Brock pensó un momento y sonrió.

-Es mi helado favorito.

-Oh-dijo el doctor.

-Pensé, demonios, lo que es bueno para mí es bueno también para el transmisor.

-¿Y por qué echar helado en la radio?

-Hacía calor.

El doctor calló un momento.

-¿Y qué vino luego?

-Luego vino el silencio. Dios, era hermoso. Aquella radio del auto codeando todo el día. Brock, venga aquí, Brock, vaya allá, Brock, llame, Brock, escuche, muy bien, Brock, hora de almorzar, Brock, ha terminado el almuerzo, Brock, Brock, Brock, Brock. Bueno, aquel silencio fue como si me hubiese echado helado en las orejas.

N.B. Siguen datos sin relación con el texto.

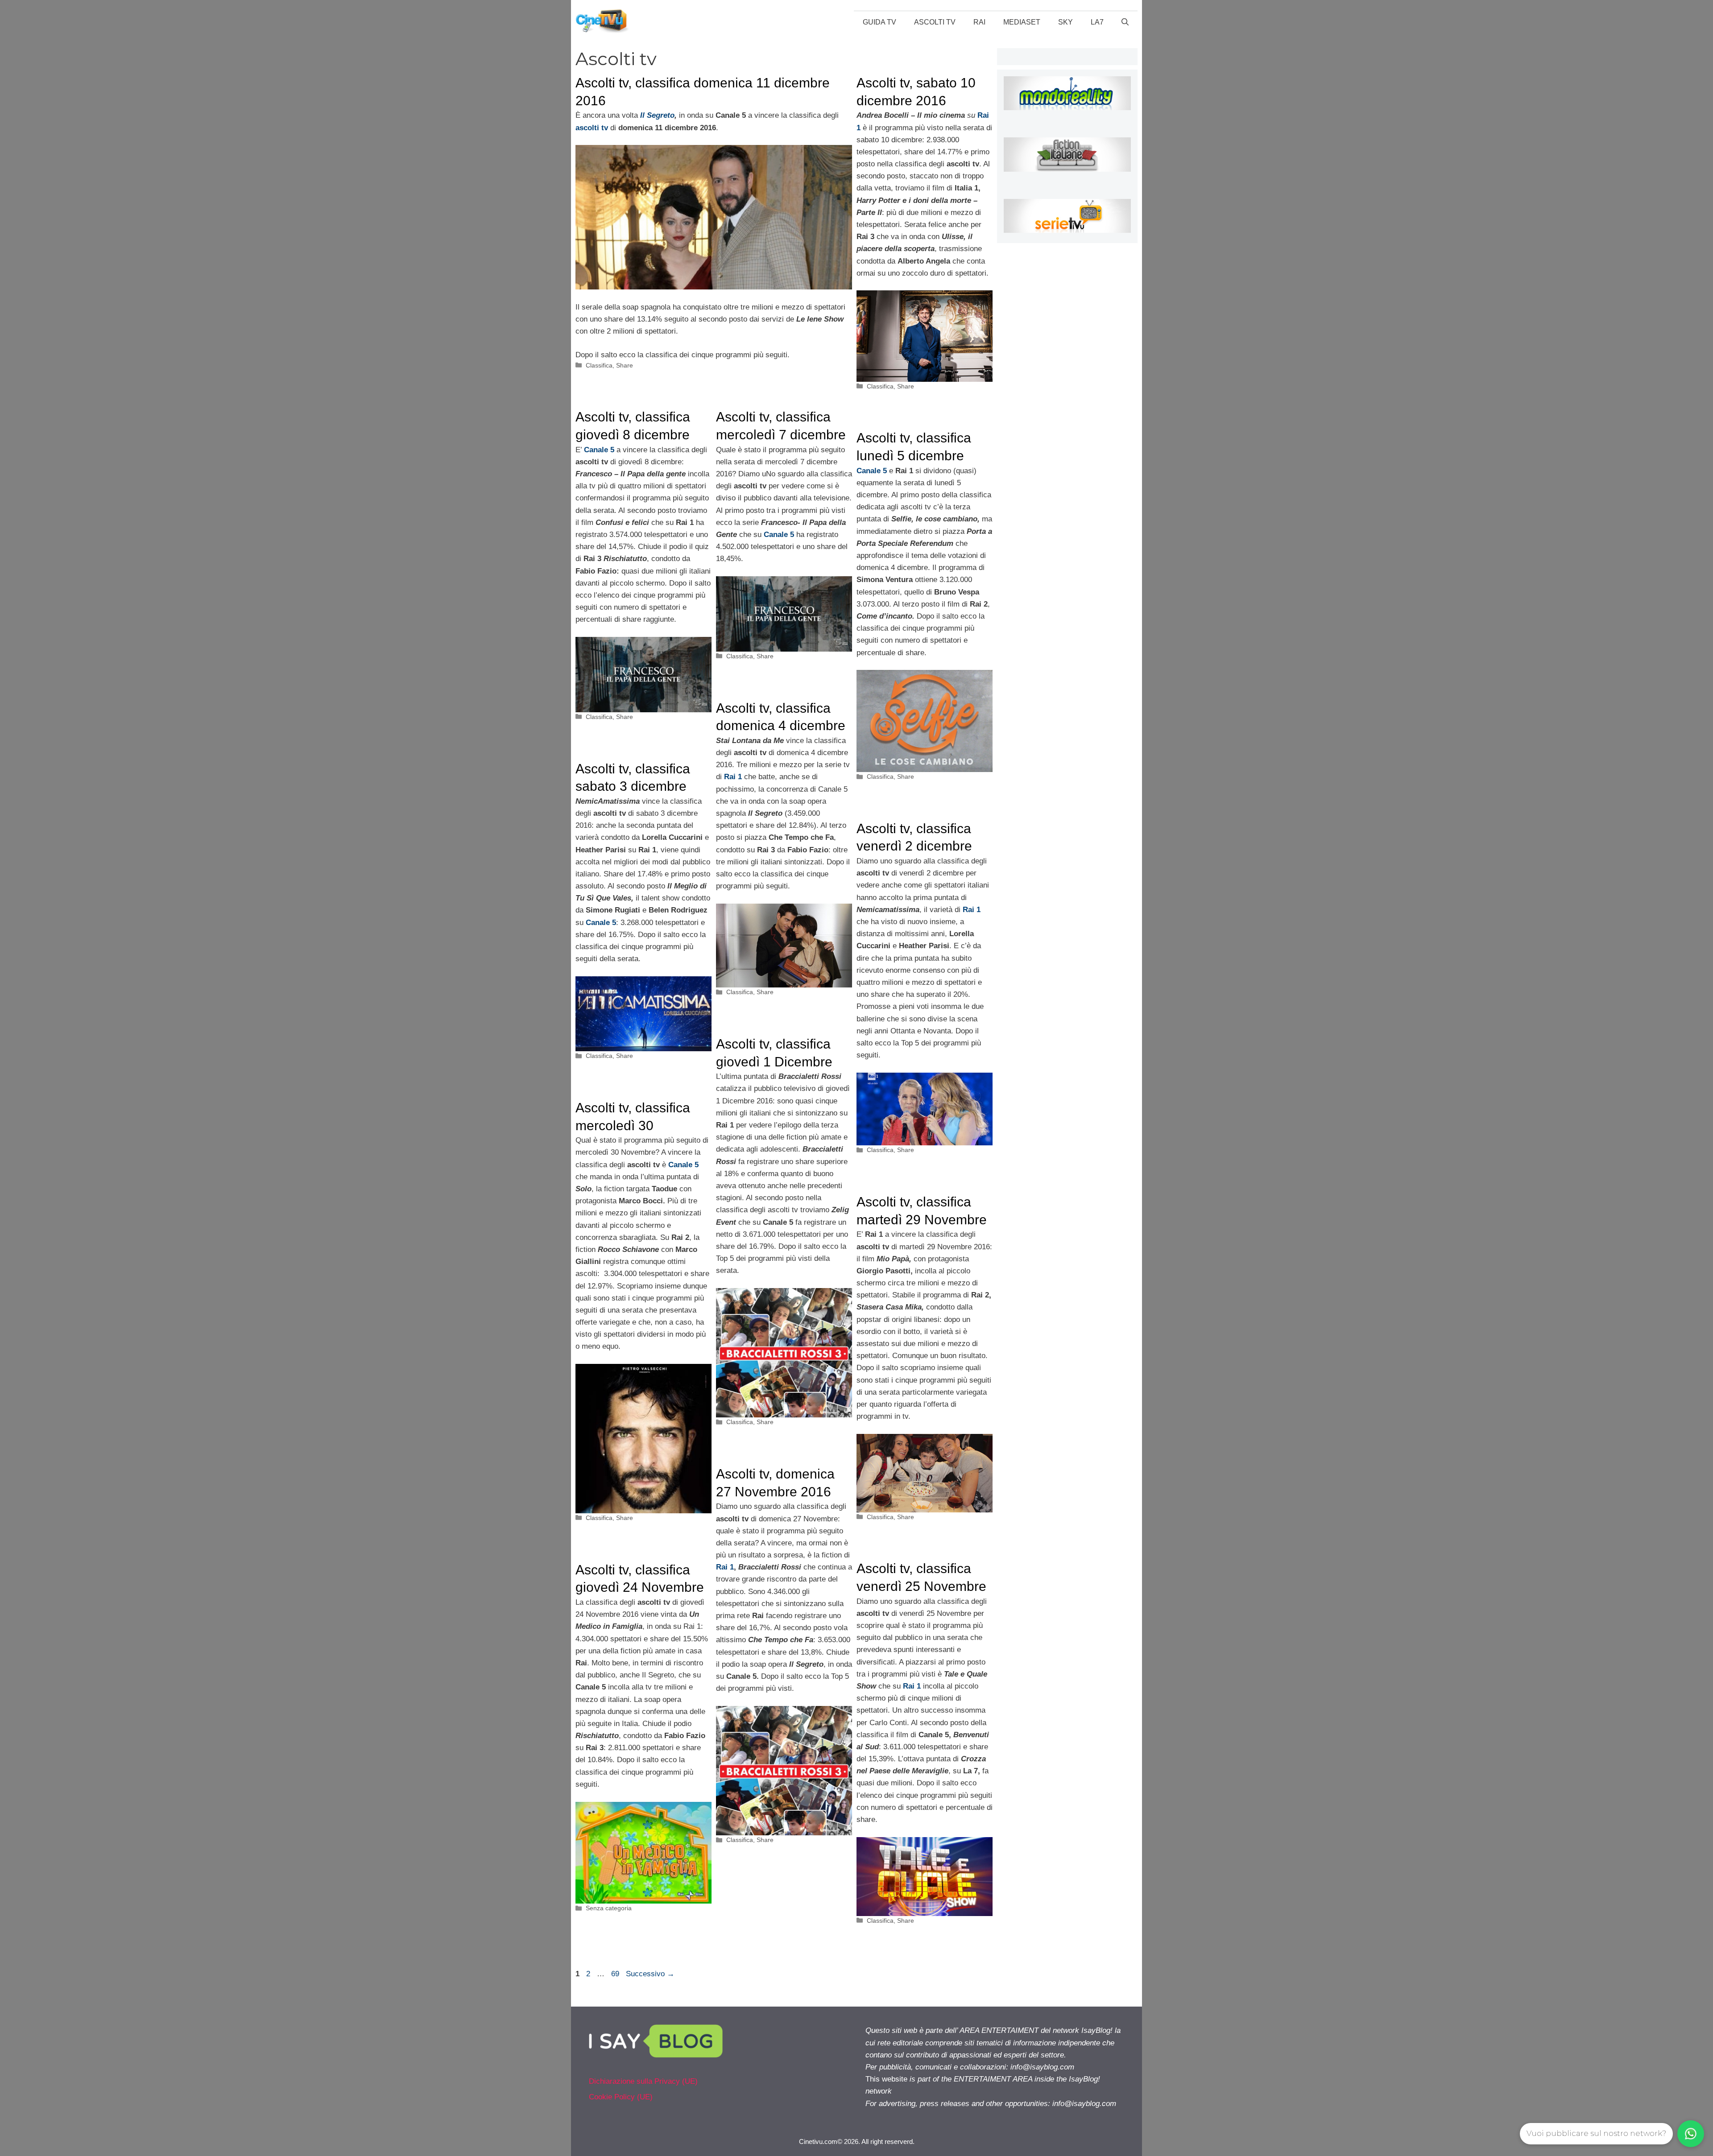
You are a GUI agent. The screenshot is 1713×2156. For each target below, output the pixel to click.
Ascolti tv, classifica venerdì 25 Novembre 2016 (921, 1586)
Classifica (599, 365)
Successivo (650, 1974)
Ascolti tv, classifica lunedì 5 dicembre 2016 (913, 455)
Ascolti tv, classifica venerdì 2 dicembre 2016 (914, 846)
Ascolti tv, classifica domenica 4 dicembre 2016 (780, 726)
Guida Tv (879, 22)
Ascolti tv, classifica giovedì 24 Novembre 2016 (639, 1587)
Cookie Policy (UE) (621, 2097)
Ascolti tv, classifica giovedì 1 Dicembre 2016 (774, 1061)
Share (624, 365)
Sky (1065, 22)
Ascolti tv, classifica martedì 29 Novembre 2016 (921, 1219)
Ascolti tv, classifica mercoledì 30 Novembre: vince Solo (641, 1125)
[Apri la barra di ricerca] (1125, 22)
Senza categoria (609, 1908)
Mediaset (1021, 22)
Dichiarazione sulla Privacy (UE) (643, 2081)
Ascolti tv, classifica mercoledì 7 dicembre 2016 (781, 434)
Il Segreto (656, 115)
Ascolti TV (935, 22)
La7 (1097, 22)
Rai (979, 22)
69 (616, 1974)
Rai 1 (725, 1567)
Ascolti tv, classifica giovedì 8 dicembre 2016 (632, 434)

-Parece que le gusta mucho el helado.

-Me paseé en el auto disfrutando del silencio. Es la franela más blanda y suave del mundo. El silencio. Una hora entera de silencio. Yo paseaba en el coche, sonriendo, sintiendo aquella franela en mis oídos. ¡Me emborraché de libertad!

-Continúe.

-Entonces se me ocurrió lo de la máquina portátil de diatermia. Alquilé una, y aquella noche subí con ella al ómnibus que me llevaría a casa. Todos los viajeros hablaban con sus mujeres por la radio pulsera diciendo: «Ahora estoy en la calle Cuarenta y tres, ahora en la Cuarenta y cuatro, aquí estoy en la Cuarenta y nueve, ahora doblamos en la Sesenta y una.» Un marido maldecía: «Bueno, sal de ese bar, maldita sea y vete a casa a preparar la cena. ¡Estoy en la Setenta!» Y una radio de transistores tocaba Cuentos de los bosques de Viena, y un canario cantaba una canción acerca de una sopa de cereales. En ese momento..., ¡encendí mi aparato de diatermia! ¡Estática! ¡Interferencia! Todas las mujeres separadas de los maridos que habían acabado una dura jornada en la oficina. ¡Todos los maridos separados de sus mujeres que acababan de ver cómo sus chicos rompían una ventana! Talé los Bosques de Viena. El canario se atragantó. ¡Silencio! Un terrible, inesperado silencio. Los pasajeros del ómnibus tuvieron que afrontar la posibilidad de conversar entre ellos. ¡El pánico! ¡Un pánico puro y animal!

-¿Se lo llevó la policía?

-El ómnibus tuvo que detenerse. Después de todo, la música había desaparecido, maridos, mujeres habían perdido contacto on la realidad. Un pandemonio, un tumulto, y un caos. ¡Ardillas que chillaban en sus jaulas! Llegó una patrulla, me descubrieron rápidamente, me endilgaron un discurso, me multaron, y me mandaron a casa, sin el aparato de diatermia, en un santiamén.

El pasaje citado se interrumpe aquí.